Before moving on, the above result about extinction is mathematically identical to a classic result in population genetics concerning the establishment of a beneficial allele.

Consider a population at equilibrium such that the mean number of offspring per parent is 1. And now consider a beneficial allele that tends to have more offspring, \(\lambda>1\). Then we know from above that there is some non-zero probability this lineage does not go extinct, \(\eta<1\). Writing the above equation about extinction in terms of the establishment probability, \(p=1-\eta\), we have

\[\begin{aligned} \eta &= e^{-\lambda (1-\eta)}\\ 1 - p &= e^{-\lambda p}\\ p &= 1 - e^{-\lambda p} \end{aligned}\]

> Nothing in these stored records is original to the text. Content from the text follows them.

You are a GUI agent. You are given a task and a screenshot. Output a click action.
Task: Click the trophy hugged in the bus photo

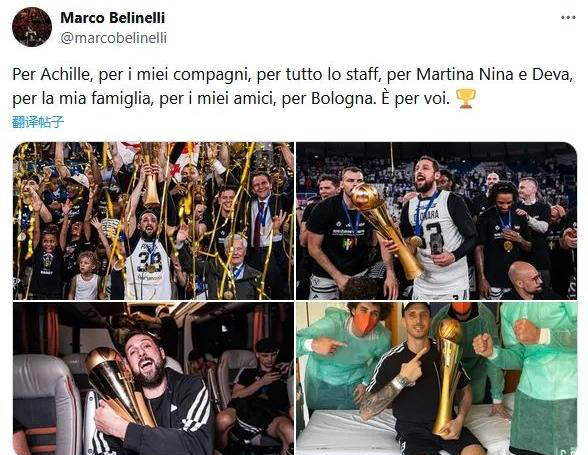point(119,385)
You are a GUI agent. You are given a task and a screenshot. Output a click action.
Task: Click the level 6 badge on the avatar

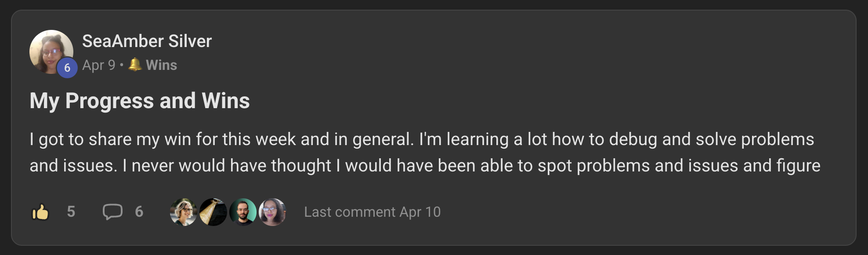click(x=67, y=68)
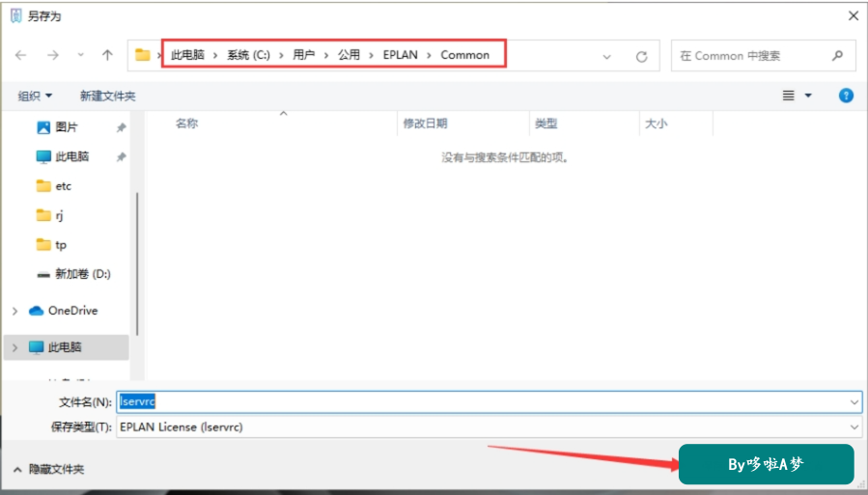This screenshot has width=868, height=495.
Task: Go forward with the right arrow button
Action: coord(53,55)
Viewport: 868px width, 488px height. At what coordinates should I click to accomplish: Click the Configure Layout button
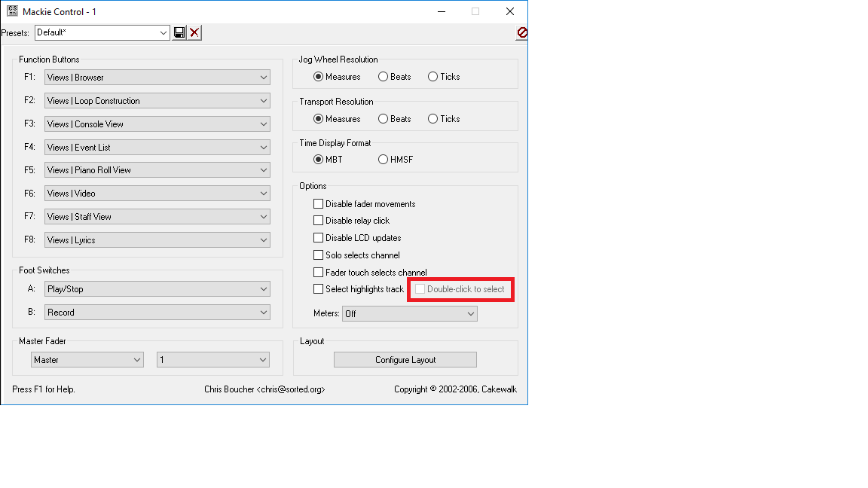(405, 360)
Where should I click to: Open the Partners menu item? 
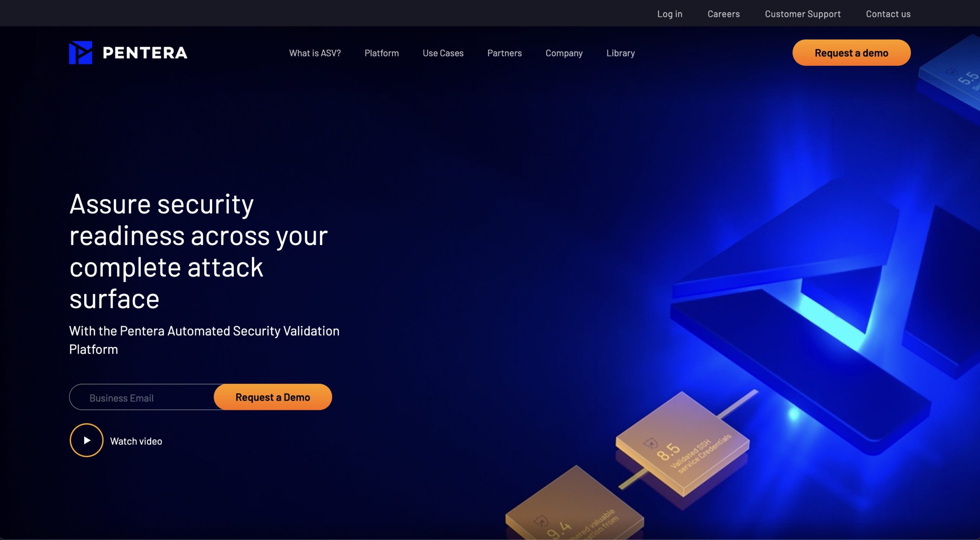[505, 53]
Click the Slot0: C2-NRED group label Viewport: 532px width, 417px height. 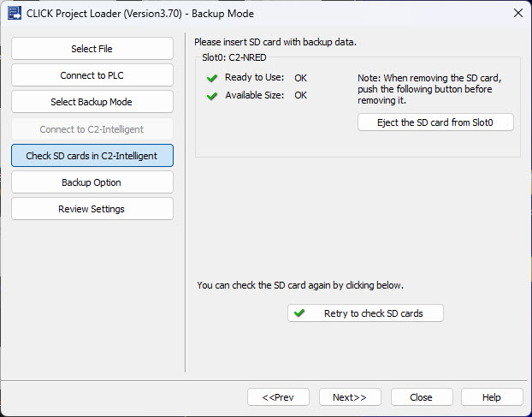pos(234,57)
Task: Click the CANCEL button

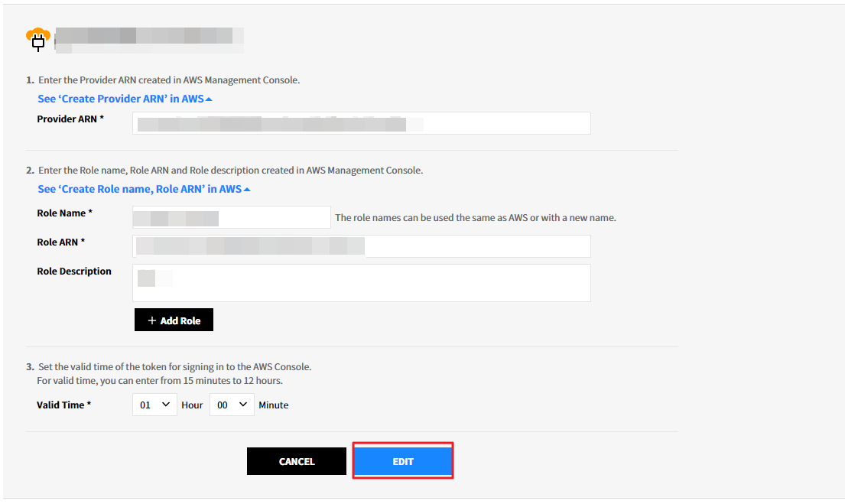Action: point(297,461)
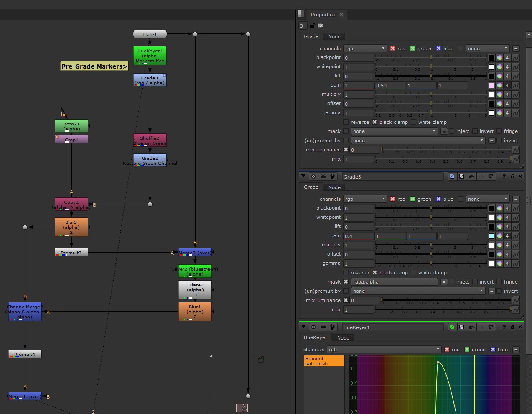The width and height of the screenshot is (532, 414).
Task: Click the help question mark on Grade3 panel
Action: (504, 176)
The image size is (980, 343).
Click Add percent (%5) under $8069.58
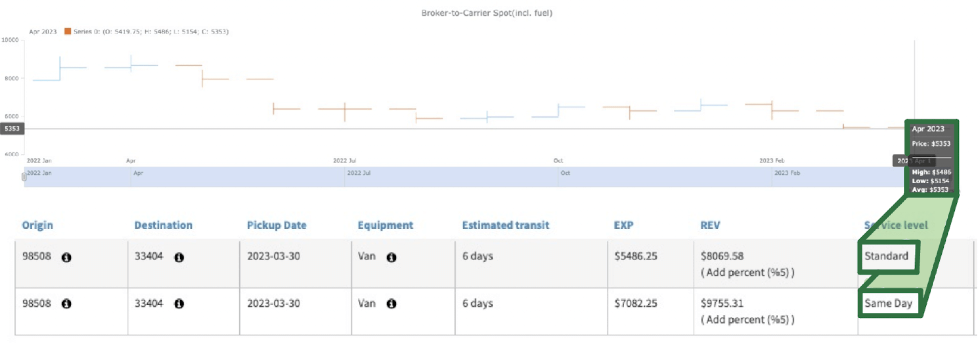click(747, 273)
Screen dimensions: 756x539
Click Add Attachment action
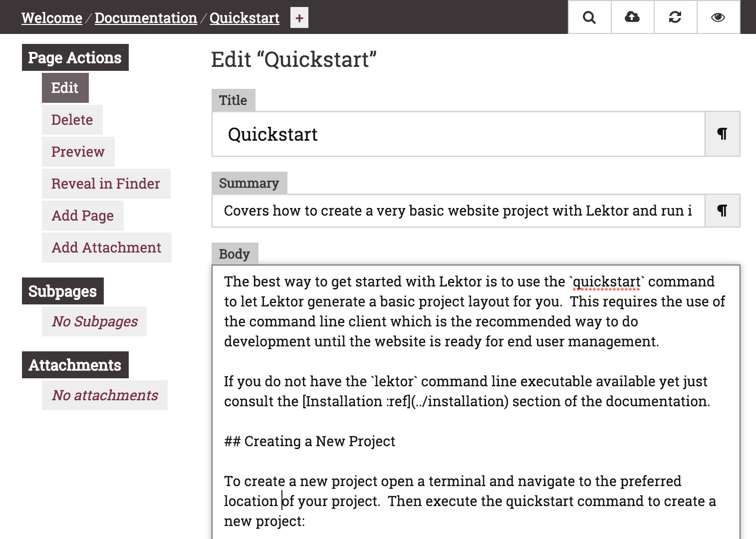pyautogui.click(x=107, y=248)
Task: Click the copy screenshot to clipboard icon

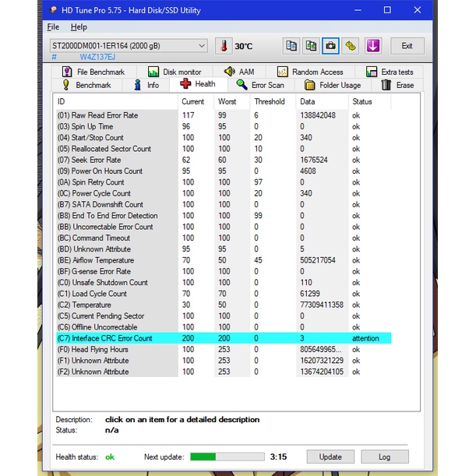Action: 311,46
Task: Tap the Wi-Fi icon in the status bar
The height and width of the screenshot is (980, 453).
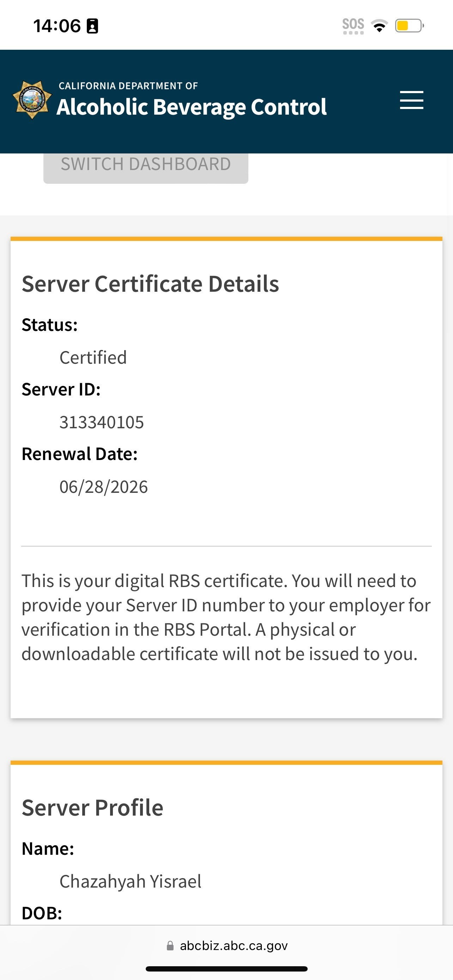Action: coord(379,26)
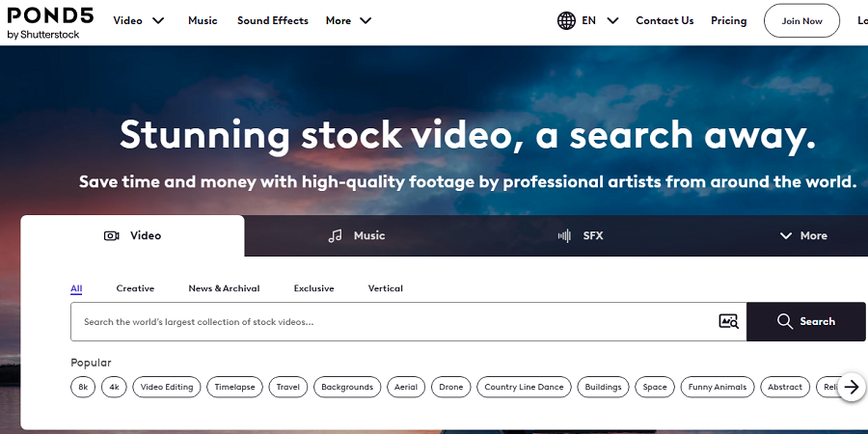Click the Join Now button
This screenshot has width=868, height=434.
[801, 21]
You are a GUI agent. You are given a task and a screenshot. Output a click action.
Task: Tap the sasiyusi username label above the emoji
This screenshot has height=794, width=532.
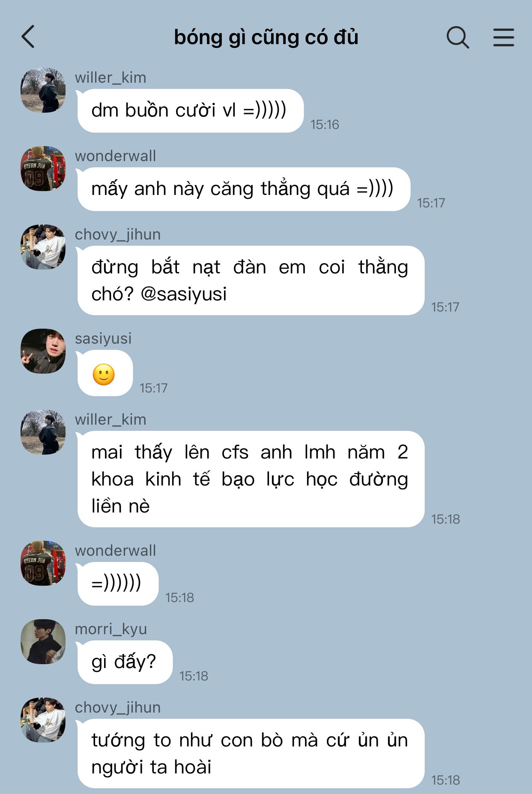pos(103,339)
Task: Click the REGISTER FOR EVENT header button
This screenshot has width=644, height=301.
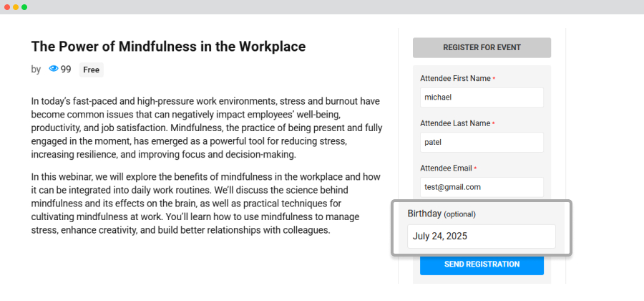Action: pyautogui.click(x=482, y=48)
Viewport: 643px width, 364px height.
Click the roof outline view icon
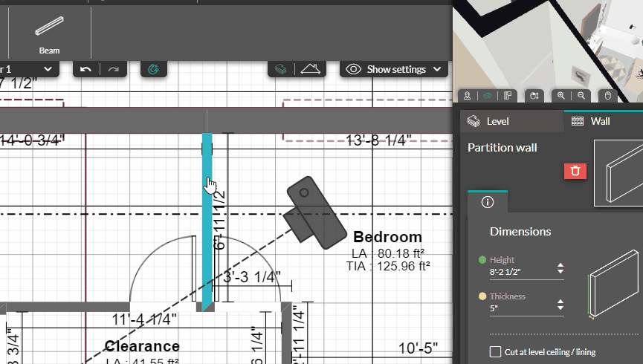312,69
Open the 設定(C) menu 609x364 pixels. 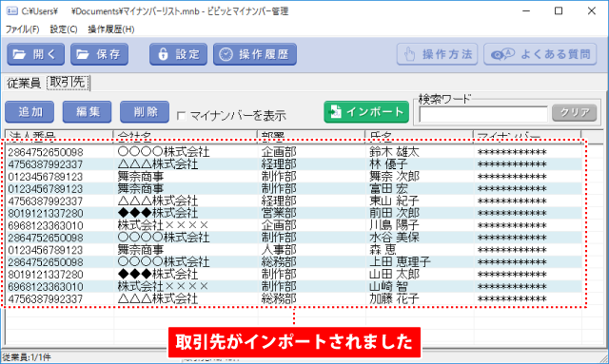(64, 29)

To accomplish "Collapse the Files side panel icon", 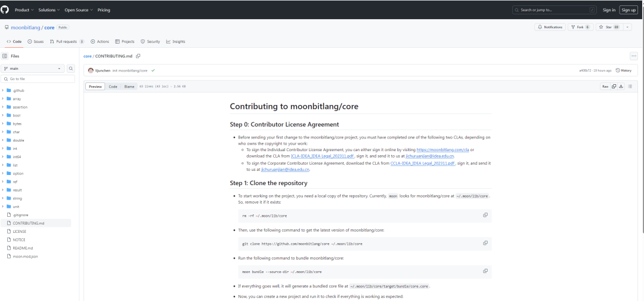I will 5,56.
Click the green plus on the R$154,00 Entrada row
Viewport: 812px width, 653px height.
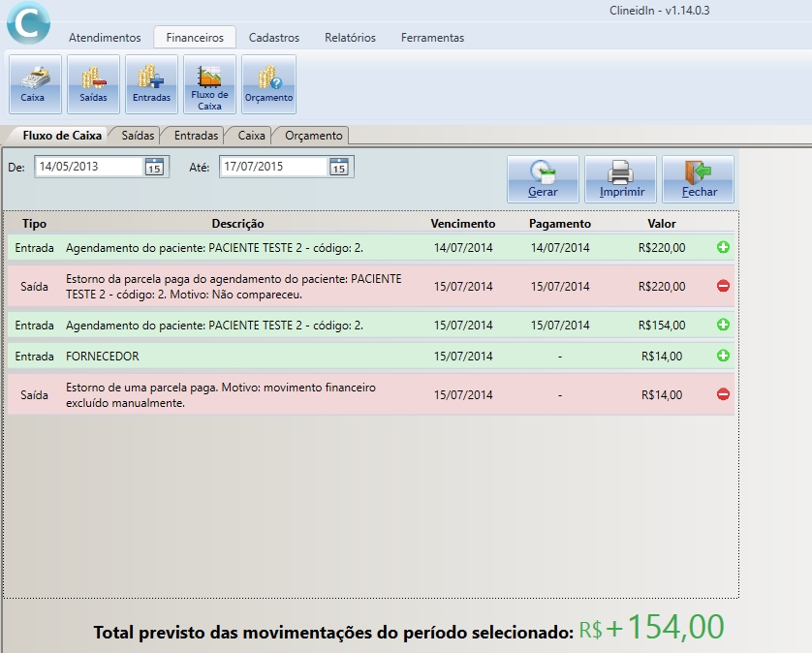pos(726,324)
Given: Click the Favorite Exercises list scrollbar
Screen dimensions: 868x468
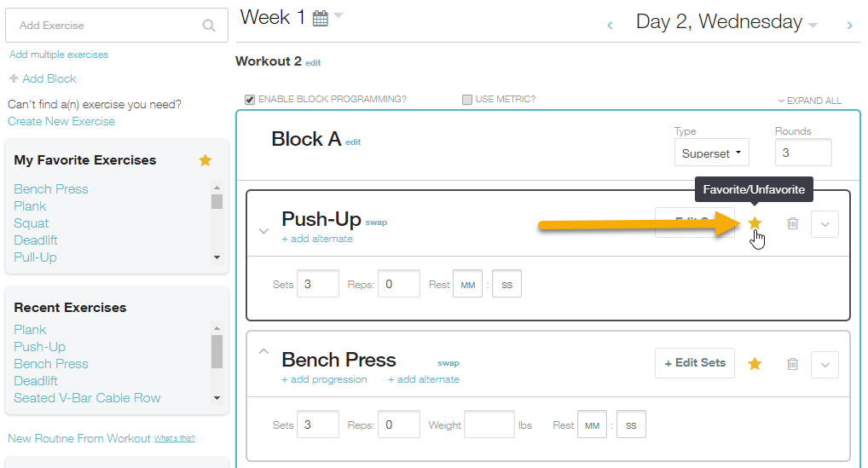Looking at the screenshot, I should [x=217, y=222].
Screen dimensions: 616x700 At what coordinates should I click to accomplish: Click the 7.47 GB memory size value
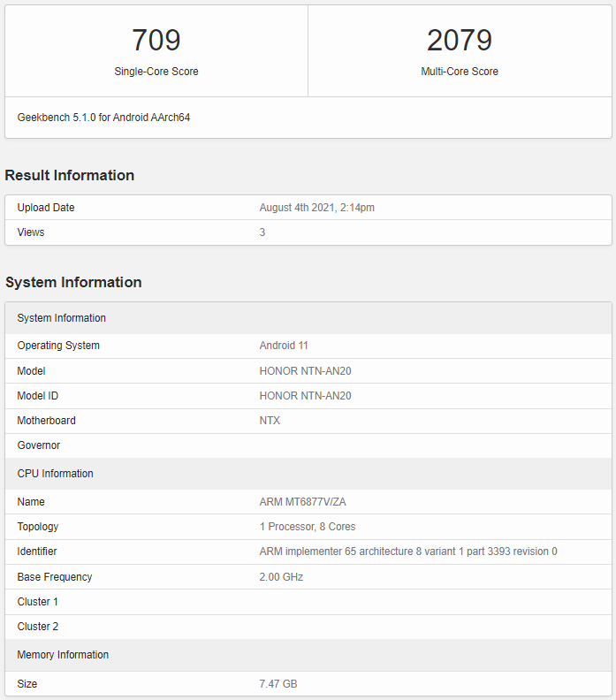(278, 684)
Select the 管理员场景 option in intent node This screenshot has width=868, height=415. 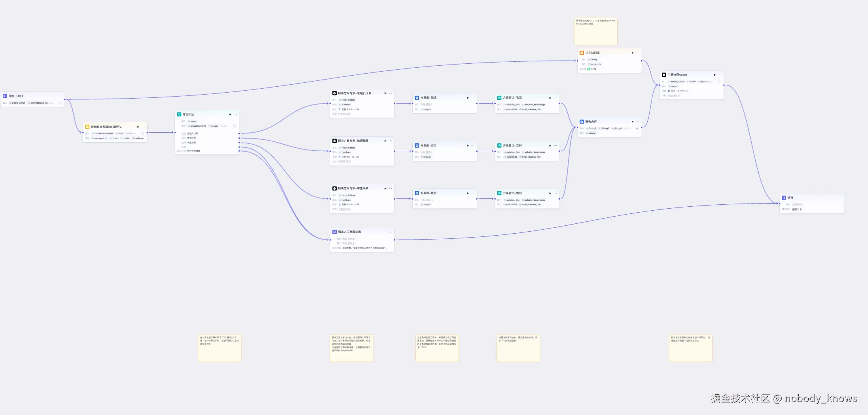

Now assume that the beneficial allele increases the number of offspring only slightly, so that \(\lambda=1+s\) with \(s\) small. We can then solve for \(p\) explicitly using a Taylor series expansion of \(e^{-\lambda p}=e^{-(1+s) p}\) around \(s=0\)

\[ \begin{aligned} p &= 1 - e^{-(1+s)p} \\ p &\approx 1 - \left(1 - (1+s)p + \frac{(1+s)^2p^2}{2}\right) \\ p &\approx (1+s)p - \frac{(1+s)^2p^2}{2} \\ 1 &\approx 1 + s - \frac{(1+s)^2p}{2} \\ 0 &\approx s - \frac{(1+s)^2p}{2} \\ p &\approx \frac{2s}{(1+s)^2}\\ p &\approx 2s \end{aligned} \]

This says that the probability a weakly beneficial allele establishes (i.e., is not lost by genetic drift) is roughly twice its selective advantage.